▶ Problem
Using only the Invaders from Mars review and not the data, say whether each statement agrees with it, answering yes or no and quoting the deciding words: 1. The Blu-ray is released by Ignite Films. 2. The film is in black and white. 3. The review is mainly about the film's story.

▶ Text extract
::::::::::

The disc of the year has finally arrived and it’s 1000% worth the wait. William Cameron Menzies’ flight into schoolboy paranoia now really looks like it ought to hang in the Louvre; the entire show is inspired Modern Art. When Martians conduct a brain-snatching takeover of Middle America little David MacLean must save the day, with an assist from an astronomer buddy and a sexy city nurse. The review is mostly concerned with how the new Ignite release looks and sounds. The rejuvenation of this fantasy masterpiece will turn fans of the 1950s sci-fi boom back into delighted ‘Gee Whiz’ kids.


Invaders from Mars
Blu-ray
Ignite Films
1953 / Color / 1:37 Academy / 81 min. / Street Date September 27, 2022 that was the plan … delivery expected . . . ? / Available from Ignite Films / 55.00
Starring: Helena Carter, Arthur Franz, Jimmy Hunt, Leif Erickson, Hillary Brooke, Morris Ankrum, Max Wagner, William Phipps, Milburn Stone, Janine Perreau, Barbara Billingsley, Peter Brocco, Richard Deacon, Bert Freed, Todd Karns, Douglas Kennedy, Lock Martin, Max Palmer, Luce Potter, Walter Sande, Robert Shayne.

::::::::::

▶ Raw data
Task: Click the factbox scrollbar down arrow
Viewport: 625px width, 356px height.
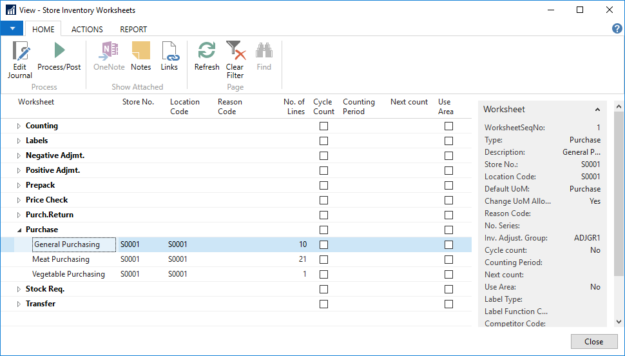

::::::::::

▶ Reply
1. Yes: "Available from Ignite Films"
2. No: "Color"
3. No: "The review is mostly concerned with how the new Ignite release looks and sounds."